« Laisse-moi entrer, tout de suite ! C’est la maison de mon fils ! » cria la belle-mère en frappant à la porte.

Arina adorait son studio avec sa grande cuisine-salon. La pièce spacieuse aux fenêtres panoramiques baignait de lumière, et la cuisine moderne se fondait harmonieusement dans un coin salon douillet. Tout y était exactement comme elle le voulait.
Vlad était apparu dans sa vie de manière inattendue. Grand, brun, avec de doux yeux marron. Il riait à ses blagues, lui apportait du café le matin et l’embrassait sur la tête pendant qu’elle préparait le petit-déjeuner.
— Emménage chez moi, — proposa Arina après six mois de relation. — Pourquoi payer un loyer ?
Vlad l’enlaça par derrière, pressant sa joue contre son épaule.
— Tu es sûre ? Je suis plutôt désordonné.
— On s’en sortira, — rit Arina, se tournant dans ses bras.
Le cœur d’Arina fondait de joie chaque fois qu’elle voyait Vlad suspendre ses chemises dans son armoire. Poser sa brosse à dents à côté de la sienne. Ranger ses livres sur l’étagère. Leur vie s’assemblait parfaitement.
Il fit sa demande un an plus tard, dans leur cuisine-salon, à genoux près du canapé.
— Arina, veux-tu m’épouser ?
Le cœur d’Arina fit un bond de bonheur. La bague scintillait à son doigt et Vlad lui embrassait les mains.
— Oui, bien sûr, oui !
Le mariage fut petit mais chaleureux. La mère de Vlad, Galina Petrovna, paraissait être une femme gentille. Petite, un peu ronde, avec des cheveux gris et des yeux bienveillants. Elle vivait dans un village à une heure de route de la ville, dans une petite maison avec un immense potager.

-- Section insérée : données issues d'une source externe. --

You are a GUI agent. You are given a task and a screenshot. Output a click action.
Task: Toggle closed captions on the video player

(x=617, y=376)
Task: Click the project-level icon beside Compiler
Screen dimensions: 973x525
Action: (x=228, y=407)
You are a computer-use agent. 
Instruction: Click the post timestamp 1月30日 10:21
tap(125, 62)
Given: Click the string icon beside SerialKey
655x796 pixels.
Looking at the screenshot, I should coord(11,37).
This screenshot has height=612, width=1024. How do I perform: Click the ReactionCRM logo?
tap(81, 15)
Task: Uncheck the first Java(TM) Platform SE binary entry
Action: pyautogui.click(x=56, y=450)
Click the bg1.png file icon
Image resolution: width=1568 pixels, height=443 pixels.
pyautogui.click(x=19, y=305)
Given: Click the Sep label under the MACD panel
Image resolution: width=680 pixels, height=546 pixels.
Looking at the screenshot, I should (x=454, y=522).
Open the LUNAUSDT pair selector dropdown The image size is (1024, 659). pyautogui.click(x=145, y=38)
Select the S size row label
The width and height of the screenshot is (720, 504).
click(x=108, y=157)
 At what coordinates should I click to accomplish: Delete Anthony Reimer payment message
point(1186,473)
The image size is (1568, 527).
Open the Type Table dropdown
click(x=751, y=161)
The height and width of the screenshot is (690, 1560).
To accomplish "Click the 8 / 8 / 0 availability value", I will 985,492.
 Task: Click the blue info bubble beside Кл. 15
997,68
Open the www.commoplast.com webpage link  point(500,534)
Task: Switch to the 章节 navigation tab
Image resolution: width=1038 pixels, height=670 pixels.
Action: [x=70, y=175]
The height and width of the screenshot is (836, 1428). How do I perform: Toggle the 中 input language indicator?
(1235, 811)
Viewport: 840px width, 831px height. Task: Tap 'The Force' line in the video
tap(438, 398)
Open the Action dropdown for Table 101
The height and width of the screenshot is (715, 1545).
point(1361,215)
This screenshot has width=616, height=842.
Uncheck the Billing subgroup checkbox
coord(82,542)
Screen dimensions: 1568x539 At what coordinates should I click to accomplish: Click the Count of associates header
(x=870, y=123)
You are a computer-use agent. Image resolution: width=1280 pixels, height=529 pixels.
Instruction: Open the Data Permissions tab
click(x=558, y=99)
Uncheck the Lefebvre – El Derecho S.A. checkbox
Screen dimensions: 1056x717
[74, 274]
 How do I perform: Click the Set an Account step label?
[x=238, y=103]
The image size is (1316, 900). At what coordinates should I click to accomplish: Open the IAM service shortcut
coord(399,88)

— Quel bel appartement vous avez, — s’émerveilla la belle-mère en découvrant la grande cuisine-salon. — Votre famille a-t-elle un potager ?
— Non, nous vivons tous en ville, — sourit Arina.
— Dommage. Les légumes du jardin sont toujours meilleurs.
Dans les premiers mois après le mariage, Vlad proposait souvent d’aller voir sa mère.
— Maman s’ennuie de nous. Allons la voir ce week-end.
— D’accord, — acquiesça Arina, même si elle aurait préféré rester à la maison.
Elle ne protestait pas contre ces visites. Galina Petrovna les accueillait avec des tartes et du bortsch et partageait des nouvelles du village. Mais lors de leur deuxième visite, la belle-mère mena Arina au potager.
— Aide-moi à désherber les carottes, — demanda Galina Petrovna en lui tendant une houe. — Va le long du rang ; les mauvaises herbes poussent même sur le chemin.
 

Arina prit l’outil, un peu gênée. Elle n’avait jamais jardiné en ville.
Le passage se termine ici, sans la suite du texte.